Another example is Laboratoires CTRS v Commission (Case T-452/14), in which the holder of an existing orphan MA challenged a Commission decision granting an authorisation to a competitor’s product, on the ground that it allegedly infringed the holder’s orphan market exclusivity.
Private individuals have, on several occasions, tried to challenge Commission decisions granting MAs, often in the context of COVID-19 vaccine authorisations. These have been consistently declared inadmissible for lack of direct and individual concern. Examples include Amort and Others v Commission (e.g.
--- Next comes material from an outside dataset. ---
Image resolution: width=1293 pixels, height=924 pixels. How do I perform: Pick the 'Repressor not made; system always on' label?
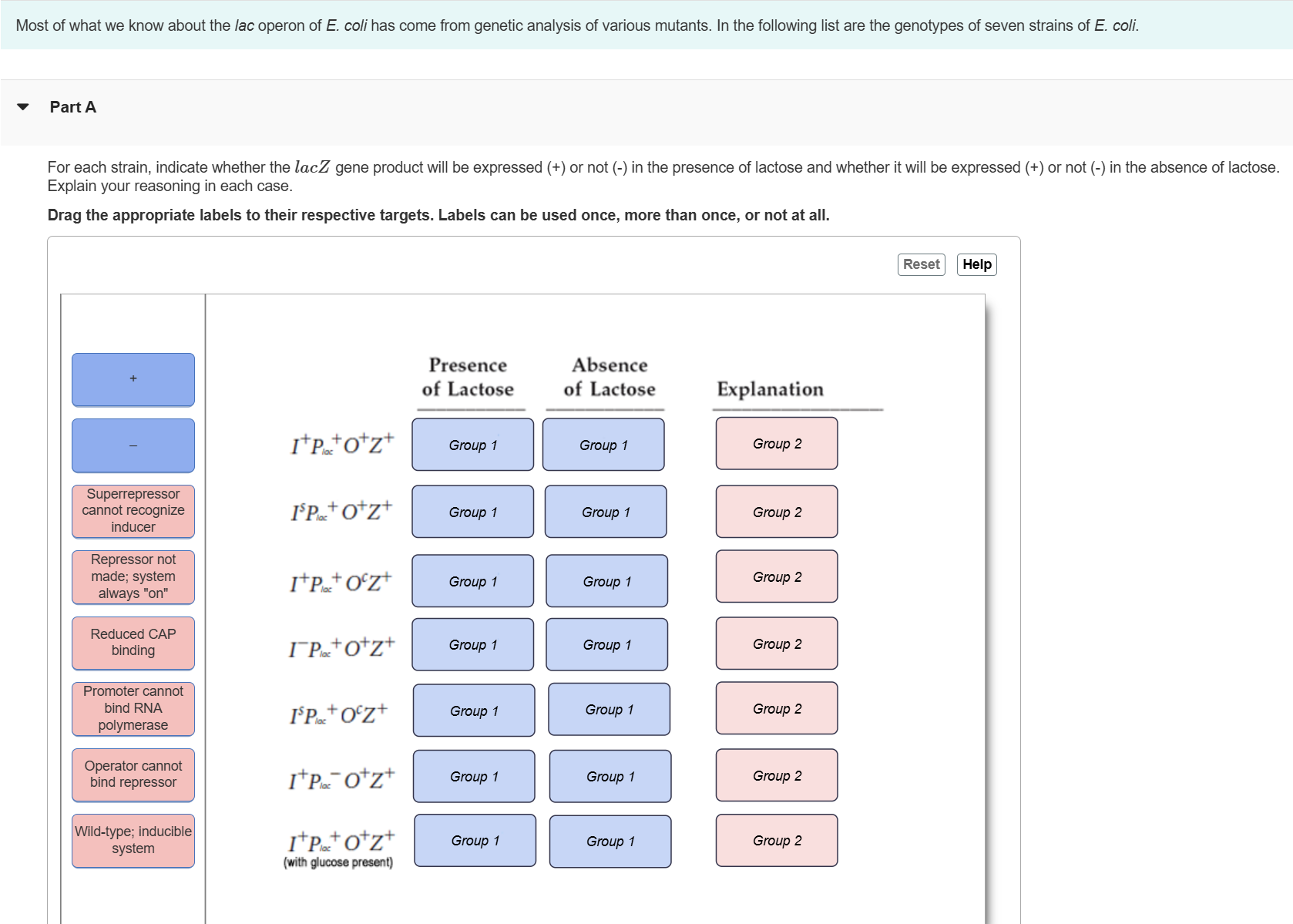(x=133, y=576)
Cases T-136/21, T-165/21 and T-267/21) and UY v Commission (Cases T-109/23 and T-108/23).
With its ruling in the above-discussed Case T‑278/25, the General Court has added another informal category to the mix, as the question of the standing of a patient advocacy association had not previously been addressed. While the outcome was not surprising, the decision nonetheless provides further clarity on which actors are likely to have standing to challenge Commission decisions relating to the marketing of medicinal products.
The General Court’s decision in Case T‑278/25 reinforces its restrictive approach to standing under Article 263(4) TFEU. Viewed within the wider case law, the ruling underscores that, while market participants with a concrete economic stake can generally access judicial review, actors representing diffuse or collective interests remain largely excluded. For patient associations in particular, the practical implication is that their influence will continue to be exercised primarily through participation in administrative procedures or as interveners, rather than as direct challengers of Commission decisions.